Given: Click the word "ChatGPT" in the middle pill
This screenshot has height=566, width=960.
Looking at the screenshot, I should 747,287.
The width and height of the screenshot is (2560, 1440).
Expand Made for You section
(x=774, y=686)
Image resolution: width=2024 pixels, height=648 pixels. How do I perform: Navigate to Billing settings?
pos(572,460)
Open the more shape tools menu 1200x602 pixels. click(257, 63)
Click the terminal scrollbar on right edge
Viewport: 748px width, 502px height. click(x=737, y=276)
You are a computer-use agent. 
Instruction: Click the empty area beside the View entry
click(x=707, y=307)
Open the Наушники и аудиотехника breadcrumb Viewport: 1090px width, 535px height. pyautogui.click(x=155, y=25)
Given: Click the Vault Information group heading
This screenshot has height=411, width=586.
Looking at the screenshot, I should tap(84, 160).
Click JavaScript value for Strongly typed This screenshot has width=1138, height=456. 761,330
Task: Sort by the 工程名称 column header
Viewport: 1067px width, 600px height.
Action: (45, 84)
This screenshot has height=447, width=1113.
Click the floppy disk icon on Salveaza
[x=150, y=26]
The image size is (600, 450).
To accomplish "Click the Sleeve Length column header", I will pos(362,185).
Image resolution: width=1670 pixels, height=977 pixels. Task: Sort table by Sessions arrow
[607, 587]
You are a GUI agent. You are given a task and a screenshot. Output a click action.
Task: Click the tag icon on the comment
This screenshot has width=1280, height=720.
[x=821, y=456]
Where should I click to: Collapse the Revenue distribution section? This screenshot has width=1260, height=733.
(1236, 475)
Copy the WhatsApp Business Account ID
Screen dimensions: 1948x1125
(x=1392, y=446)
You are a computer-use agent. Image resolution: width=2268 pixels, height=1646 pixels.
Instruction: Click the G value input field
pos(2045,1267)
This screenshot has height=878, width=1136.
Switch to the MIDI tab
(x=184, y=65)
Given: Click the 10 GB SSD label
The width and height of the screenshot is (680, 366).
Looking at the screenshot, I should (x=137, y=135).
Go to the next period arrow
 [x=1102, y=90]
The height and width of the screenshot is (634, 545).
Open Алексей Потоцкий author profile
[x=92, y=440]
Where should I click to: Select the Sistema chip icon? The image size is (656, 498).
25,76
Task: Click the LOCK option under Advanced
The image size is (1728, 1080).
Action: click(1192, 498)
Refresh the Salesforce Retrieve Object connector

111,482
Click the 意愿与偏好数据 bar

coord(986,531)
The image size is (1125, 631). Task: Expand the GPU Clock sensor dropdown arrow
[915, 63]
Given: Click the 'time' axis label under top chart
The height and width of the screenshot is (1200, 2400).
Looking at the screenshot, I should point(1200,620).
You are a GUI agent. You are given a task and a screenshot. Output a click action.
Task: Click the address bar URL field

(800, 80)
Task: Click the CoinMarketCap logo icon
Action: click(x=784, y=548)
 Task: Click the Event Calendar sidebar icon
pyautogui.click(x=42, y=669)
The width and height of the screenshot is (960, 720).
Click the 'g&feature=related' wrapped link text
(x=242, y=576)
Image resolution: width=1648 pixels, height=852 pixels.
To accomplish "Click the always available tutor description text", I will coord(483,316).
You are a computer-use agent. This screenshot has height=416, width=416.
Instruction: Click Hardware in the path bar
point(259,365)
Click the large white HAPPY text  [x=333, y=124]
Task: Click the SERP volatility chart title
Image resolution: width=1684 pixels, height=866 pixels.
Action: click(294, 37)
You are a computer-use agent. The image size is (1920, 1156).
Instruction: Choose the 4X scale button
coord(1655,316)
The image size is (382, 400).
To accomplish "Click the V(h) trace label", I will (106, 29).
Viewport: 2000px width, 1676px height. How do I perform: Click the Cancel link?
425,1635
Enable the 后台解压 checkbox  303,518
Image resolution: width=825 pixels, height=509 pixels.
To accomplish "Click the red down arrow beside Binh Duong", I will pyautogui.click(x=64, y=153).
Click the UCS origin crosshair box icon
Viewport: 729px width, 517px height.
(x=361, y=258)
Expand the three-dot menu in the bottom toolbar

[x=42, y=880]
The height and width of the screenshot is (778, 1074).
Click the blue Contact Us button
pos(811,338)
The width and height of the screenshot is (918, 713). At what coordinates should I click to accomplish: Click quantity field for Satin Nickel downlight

───

GIVEN TASK: Please recast the records from the line with "Task: Click the Event Calendar sidebar icon" up to and including the line with "Enable the 后台解压" as a JSON list of strings, one string per line, leaving out any blank lines.

CORRECT RESPONSE:
[
  " Task: Click the Event Calendar sidebar icon",
  "pyautogui.click(x=42, y=669)",
  "The width and height of the screenshot is (960, 720).",
  "Click the 'g&feature=related' wrapped link text",
  "(x=242, y=576)",
  "Image resolution: width=1648 pixels, height=852 pixels.",
  "To accomplish \"Click the always available tutor description text\", I will coord(483,316).",
  "You are a computer-use agent. This screenshot has height=416, width=416.",
  "Instruction: Click Hardware in the path bar",
  "point(259,365)",
  "Click the large white HAPPY text  [x=333, y=124]",
  "Task: Click the SERP volatility chart title",
  "Image resolution: width=1684 pixels, height=866 pixels.",
  "Action: click(294, 37)",
  "You are a computer-use agent. The image size is (1920, 1156).",
  "Instruction: Choose the 4X scale button",
  "coord(1655,316)",
  "The image size is (382, 400).",
  "To accomplish \"Click the V(h) trace label\", I will (106, 29).",
  "Viewport: 2000px width, 1676px height. How do I perform: Click the Cancel link?",
  "425,1635",
  "Enable the 后台解压 checkbox  303,518"
]